LA POSIZIONE DELL’AIDEPI – L’Associazione delle Industrie del Dolce e della Pasta italiane (Aidepi), infatti, ha presentato il ricorso al Tar del Lazio contro il decreto «perché – sostiene il presidente dei pastai dell’Associazione Riccardo Felicetti – è fatto male: non informa correttamente il consumatore e rischia di far credere che ciò che conta per una pasta di qualità è l’origine del grano. E questo non è vero». Per spiegare i propri motivi i pastai industriali, che «dicono sì a una etichetta di origine trasparente per il consumatore e forte per la filiera», hanno argomentato il loro no in 7 punti chiamando in causa l’articolazione del Decreto, il fatto che non esista una normativa europea univoca, che non tutta la pasta sarà etichettata (sono escluse, tra le le altre, quella fatta con grani Igp e la pasta fresca) oltre a far rischiare, aggiungono «di far perdere all’Italia il suo primato nella produzione della pasta entro 10 anni».
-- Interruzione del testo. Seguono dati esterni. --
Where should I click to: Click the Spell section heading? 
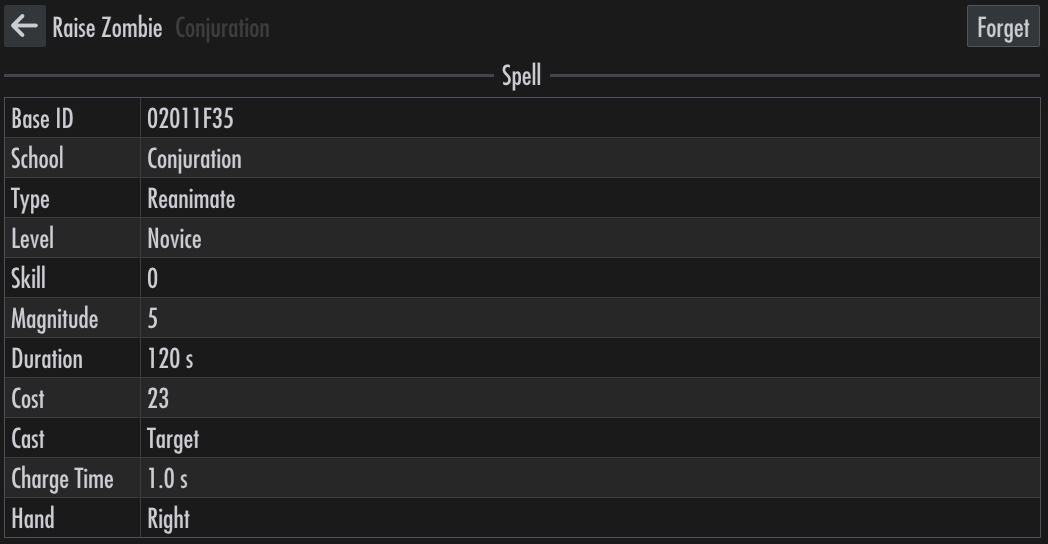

I COLTIVATORI. Dal canto proprio la Coldiretti utilizza il World Pasta Day per plaudire al decreto etichetta che, stando a una consultazione pubblica on line sull’etichettatura dei prodotti agroalimentari condotta dal Ministero delle Politiche Agricole alla quale hanno partecipato 26.000 persone, è richiesta dall’85% dei consumatori. «Si tratta – ha scritto la Coldiretti in un comunicato diffuso proprio in vista del 25 ottobre – di un provvedimento fortemente sostenuto per garantire maggiore trasparenza negli acquisti e fermare le speculazioni che hanno provocato il crollo dei prezzi del grano italiano al di sotto dei costi di produzione che ha provocato una drastica riduzione delle semine. Con l’etichetta arriva un giusto riconoscimento del lavoro di oltre trecentomila aziende agricole italiane che lo coltivano, ma anche la valorizzazione un territorio di 2 milioni di ettari coltivati».
GLI AMBASCIATORI DEL GUSTO – C’è, poi, chi la pasta la impiatta: i cuochi tra i quali anche quelli degli Ambasciatori del Gusto. «È da apprezzare lo sforzo del ministro Martina che ha tentato, tramite un decreto, di fare qualcosa di importante per la protezione del consumatore proteggendo anche l’industria della pasta, elemento imprescindibile della dieta italiana – sottolinea il presidente degli Ambasciatori del Gusto Cristina Bowerman -. Altrettanto apprezzabile è la posizione dell’Aidepi che, con chiarezza, ha esposto una serie di controindicazioni che annullerebbero lo sperato effetto benefico del Decreto sull’etichettatura in questione. Quello che ci si augura è uno sforzo comune che vada nella stessa direzione e che possa garantire le esigenze fondamentali da ambedue le parti. La tentazione dell’immobilità deve essere superata dall’ambizione di trovare una soluzione che promuova il Made in Italy in maniera proficua e intelligente».